So entstand auch die Idee zu ihrem Facebook-Kanal „Julia macht Gebärdenlieder“, in der sie Popsongs mit Gebärden begleitet. „Ich verstehe mich selbst als Musikerin“, sagt die junge Frau. Dabei zeigt sie den Text nicht vollständig in Gebärdensprache, sondern wählt einzelne Worte und Passagen aus, die die Musik begleiten.

Dabei geht die Bedeutung nicht verloren, gleichzeitig können die Gesten dem Rhythmus der Musik angepasst werden. In der Deutschen Gebärdensprache ist der Satzbau ganz anders, und Wort-Poesie kann dabei verloren gehen, sagt Julia Edler. So möchte sie Musik aus der Welt der Hörenden für Gehörlose zugänglich machen.

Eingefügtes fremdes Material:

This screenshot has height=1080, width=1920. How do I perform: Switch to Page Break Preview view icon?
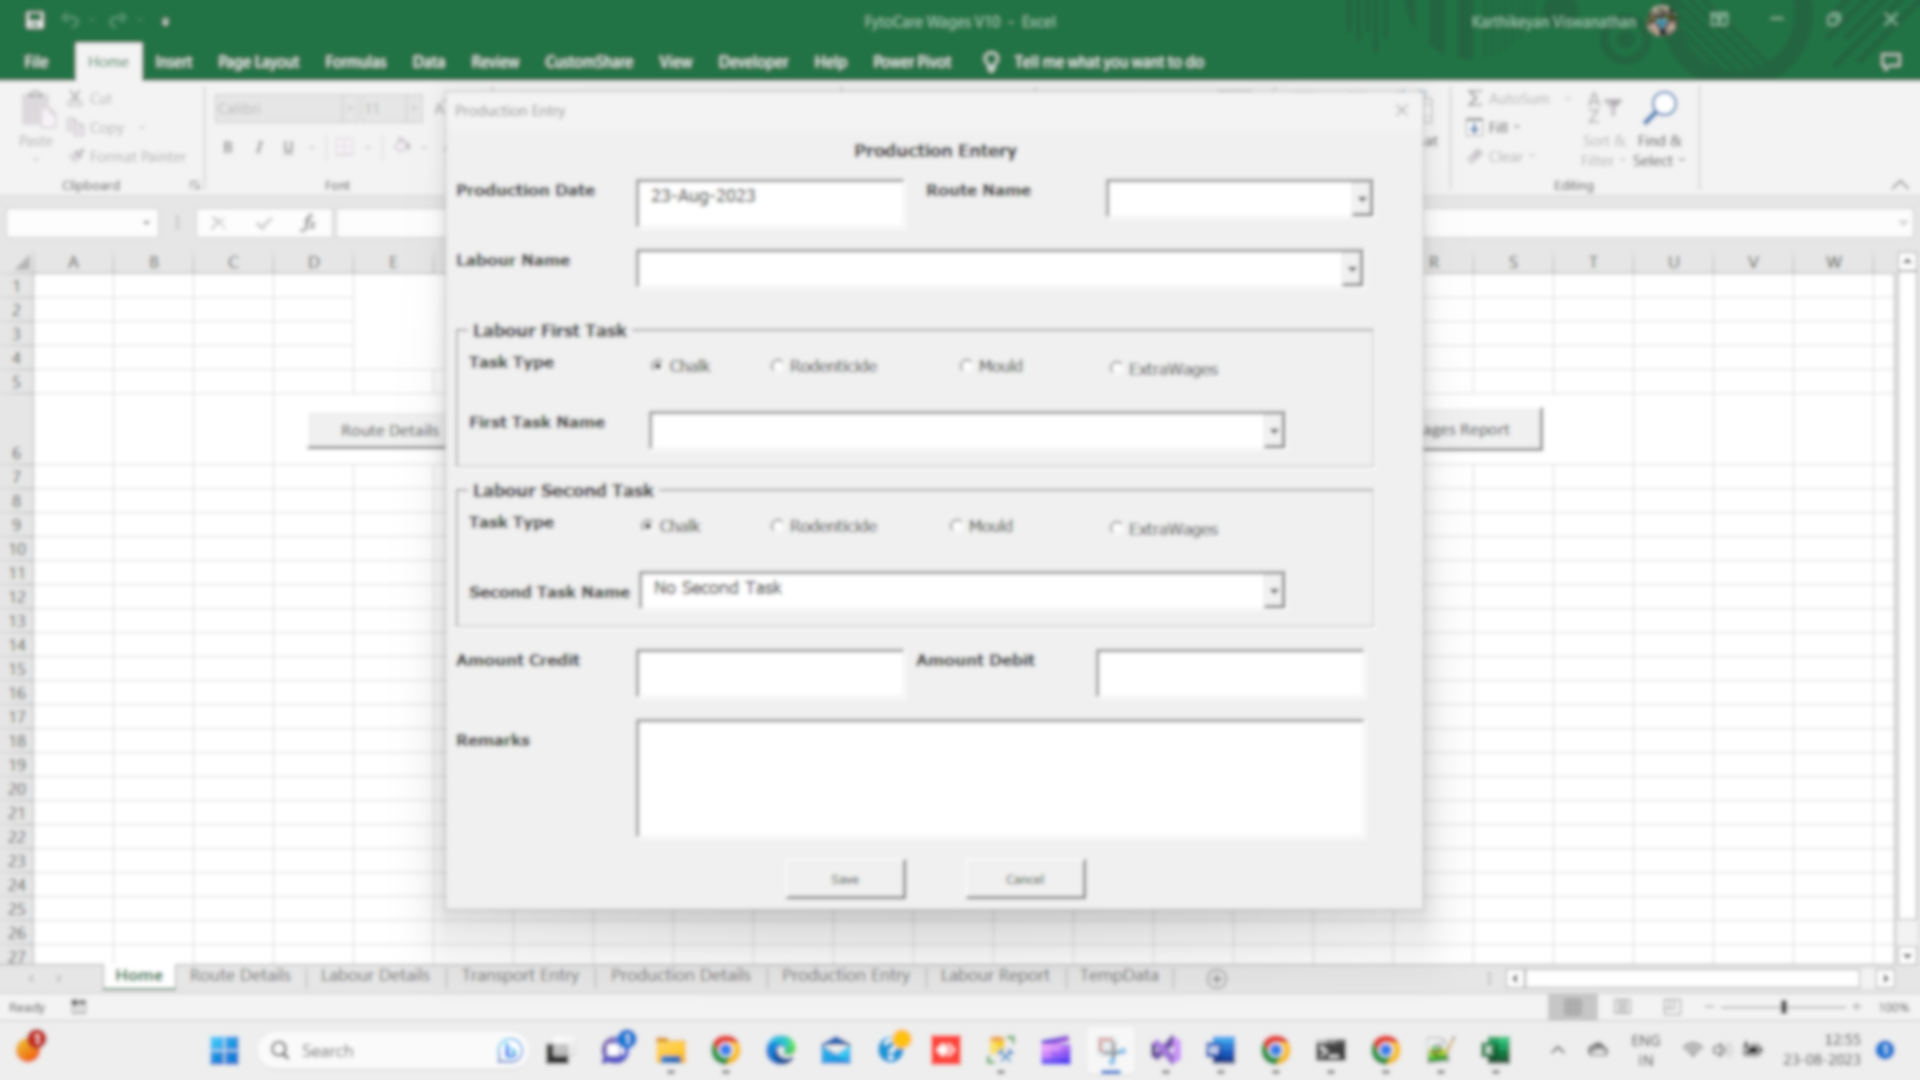tap(1672, 1007)
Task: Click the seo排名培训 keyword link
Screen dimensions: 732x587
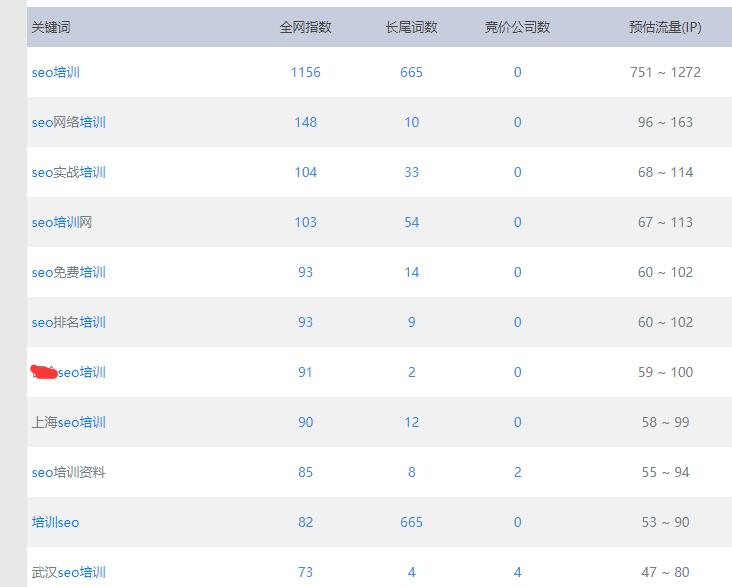Action: coord(68,322)
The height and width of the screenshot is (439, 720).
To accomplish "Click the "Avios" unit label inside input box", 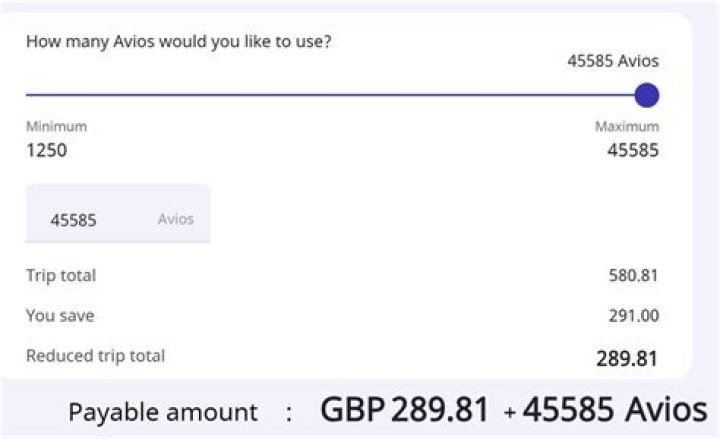I will (x=176, y=219).
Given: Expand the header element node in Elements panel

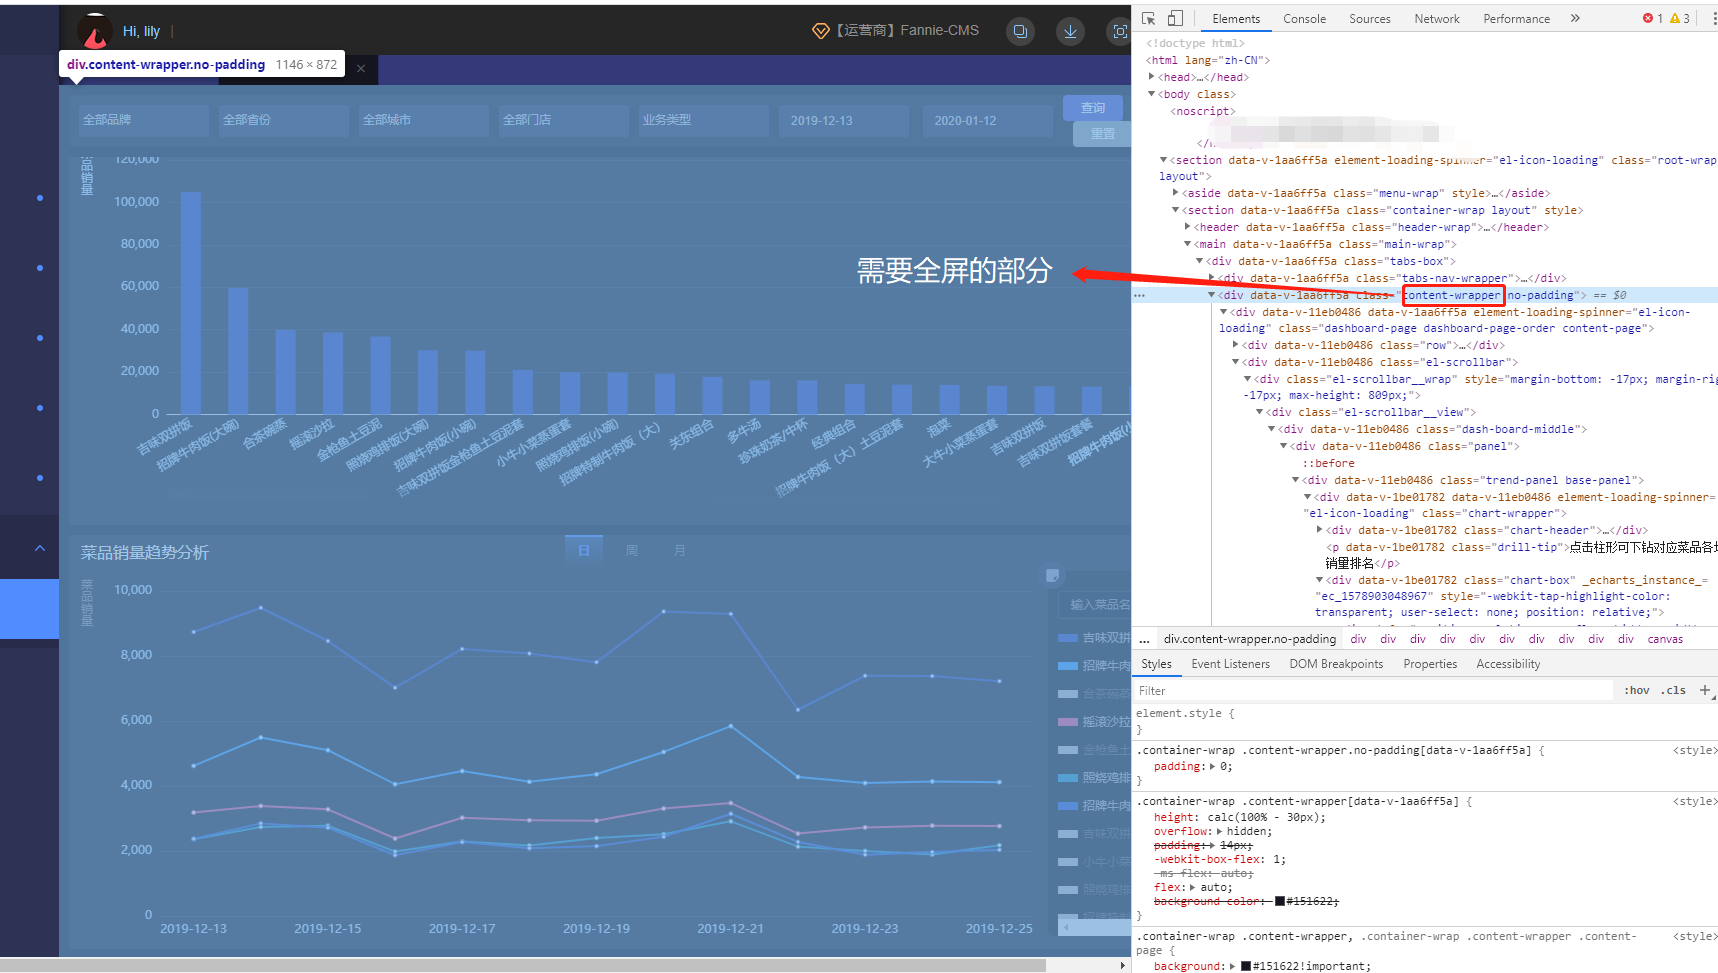Looking at the screenshot, I should pyautogui.click(x=1188, y=227).
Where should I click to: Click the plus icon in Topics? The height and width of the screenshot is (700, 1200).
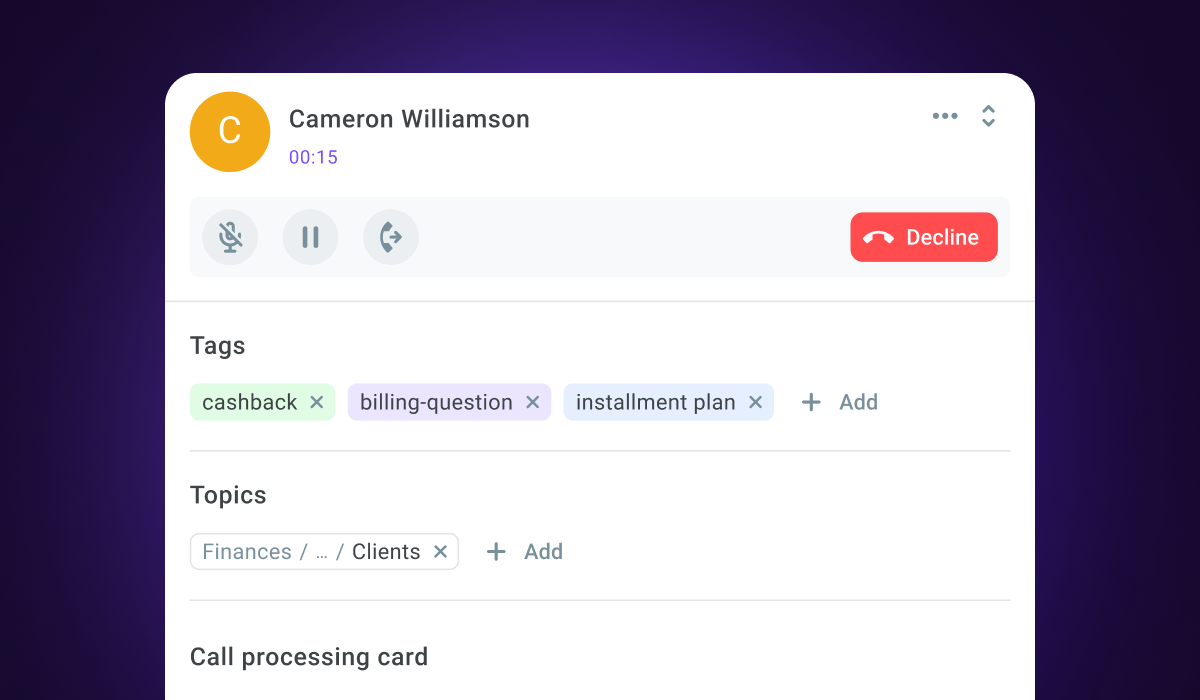(x=496, y=552)
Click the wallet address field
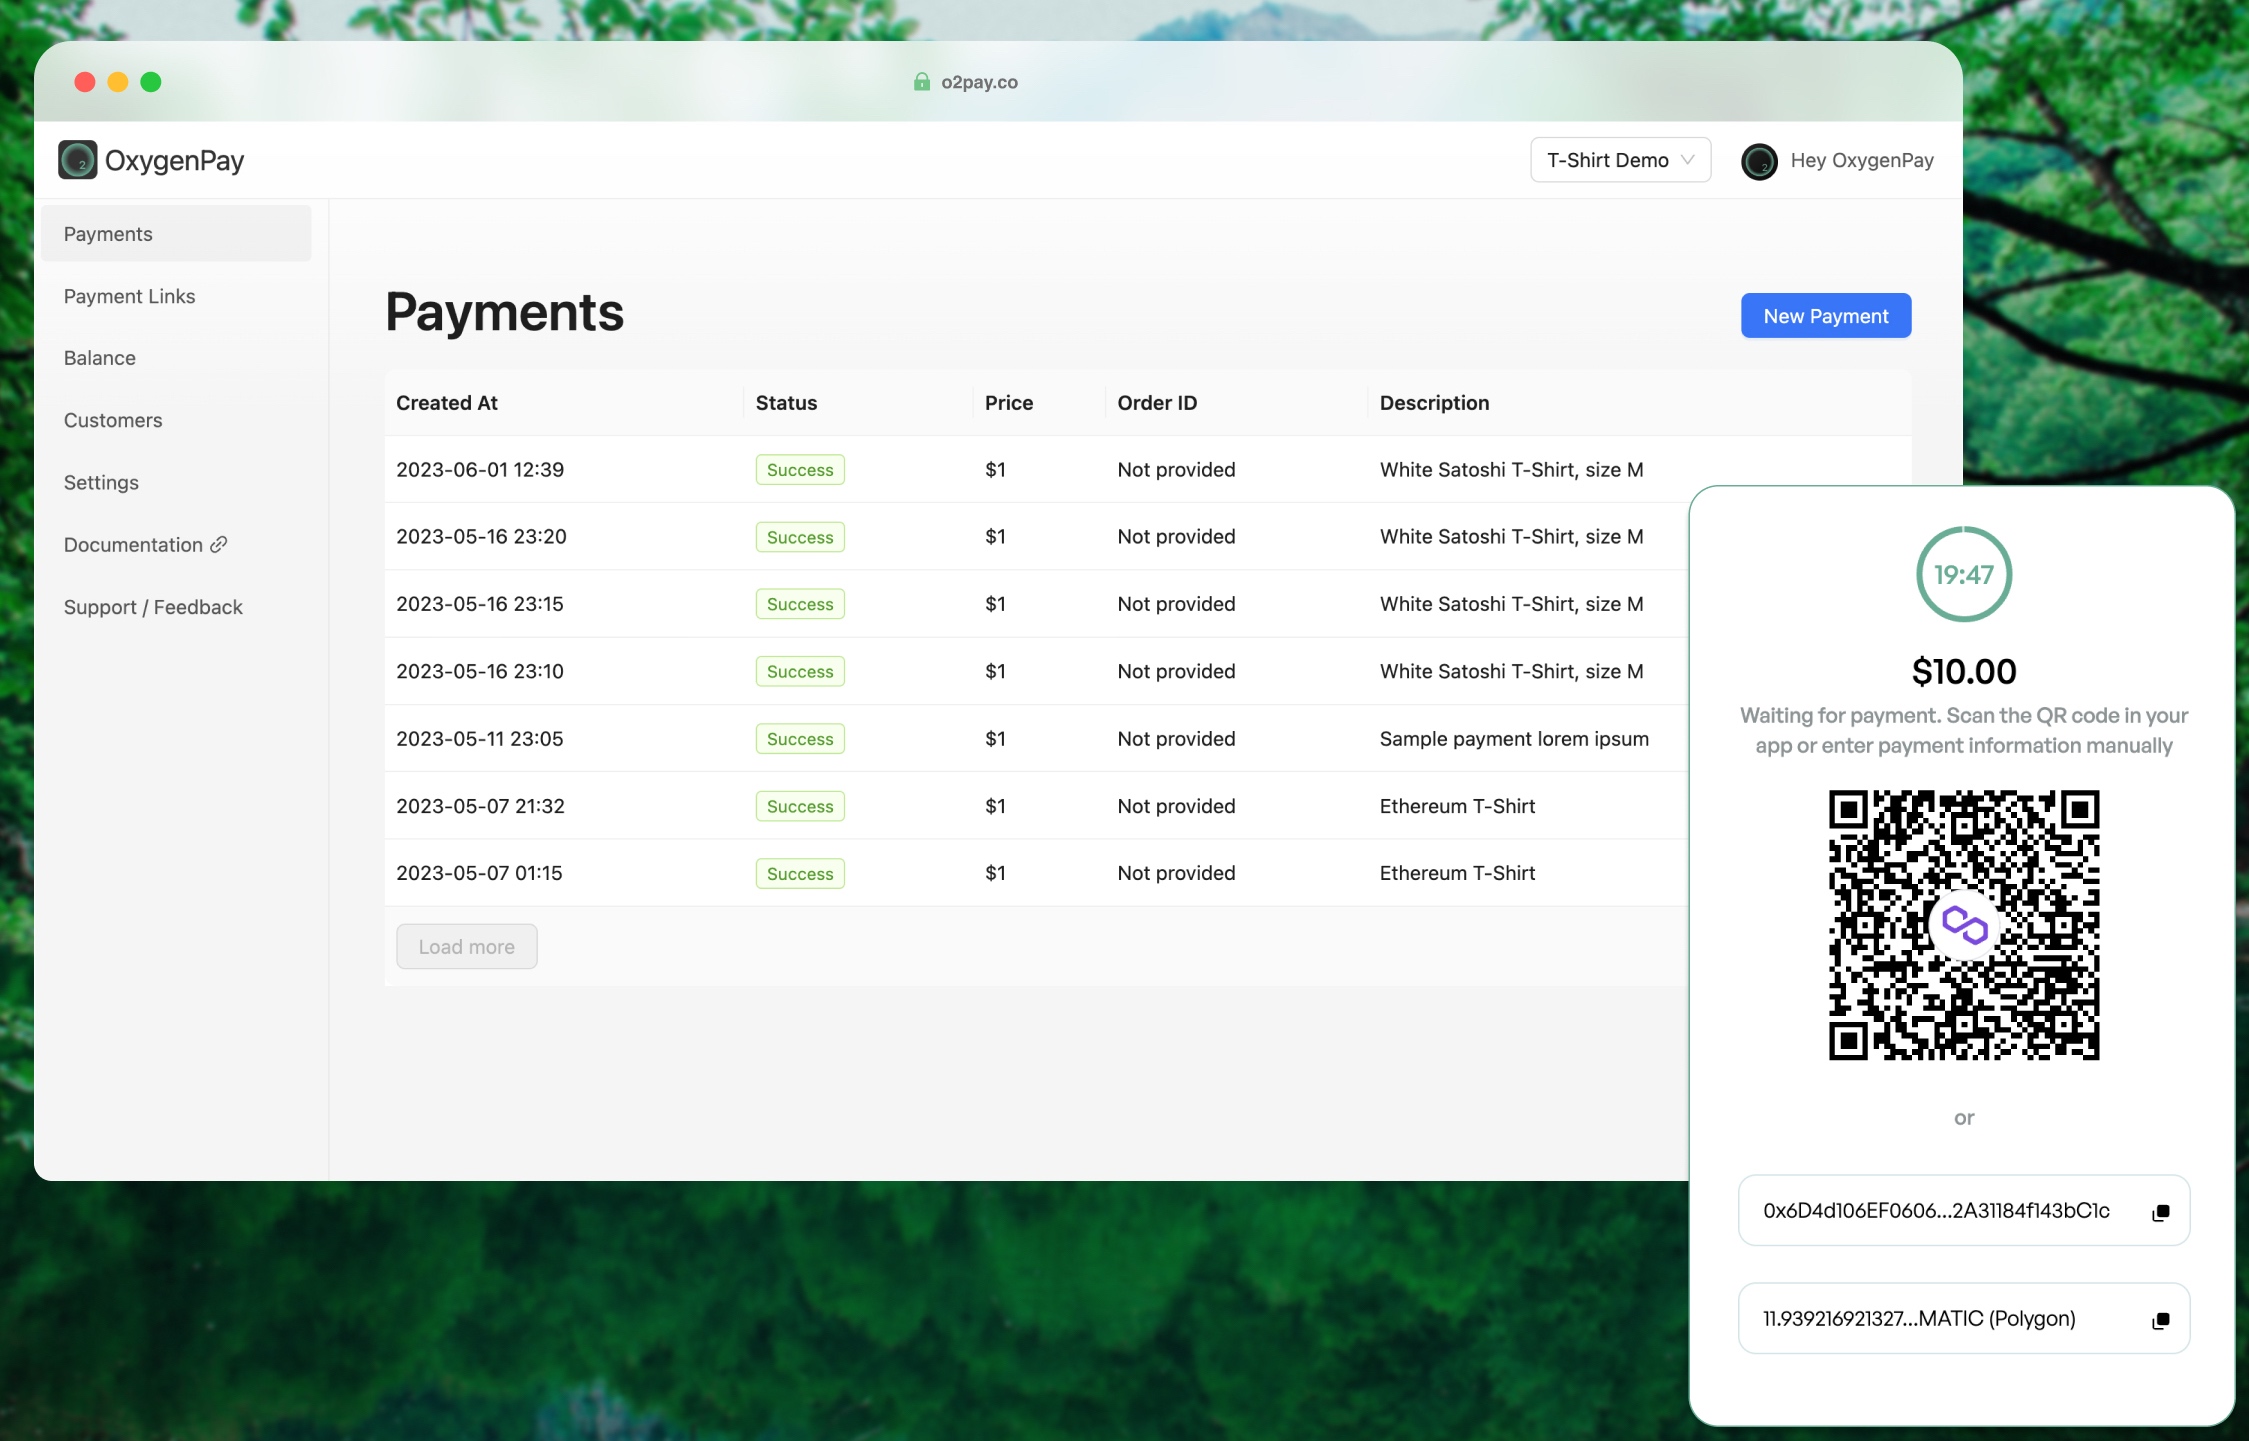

Der Zugang zu der Welt der Hörenden ist es, den die Schüler der Carl-Kehr-Schule anstreben. Auf ihre energische Initiative hin erwirkten sie im April 2017 die Umbenennung der Schule von „Förderzentrum für Hörgeschädigte“. Carl-Kehr war ein Pionier in der Taubstummenbildung aus der Region. Der neue Name soll mehr nach einer normalen Schule klingen, sagt Schulleiter Martin Eggert. Seine Schüler erhofften sich dadurch die selben Chancen auf dem Arbeitsmarkt wie andere.

Julia Edler macht an der Berufsschule Elbingerode eine Ausbildung zur Erzieherin. Sie möchte ihr Hobby, das Gebärdendolmetschen, zum Beruf machen und in einem integrativen Kindergarten arbeiten, in dem sie in beide Richtungen übersetzen kann.

Auf ihrer Facebook-Seite fragen bereits Lehrerinnen nach Tipps, wie sie Lieder in Gebärdensprache im Unterricht einsetzen können. Die 19-Jährige geht deshalb heute selbstbewusst mit ihrer Beeinträchtigung um. Als sie beim Vorstellungsgespräch für die Ausbildung gefragt wurde, ob sie sich den gemeinsamen Unterricht mit Hörenden zutraue, zögerte sie nicht, es zu bejahen. Hin und wieder hat sie noch Probleme bei Nebengeräuschen, dem Unterricht dagegen folgt sie problemlos.

Nicht jeder hatte so viel Glück. Klassenkameraden von ihr berichteten 2017, sie wären bei Vorstellungsgesprächen abgestempelt und auf ihre Behinderung reduziert worden.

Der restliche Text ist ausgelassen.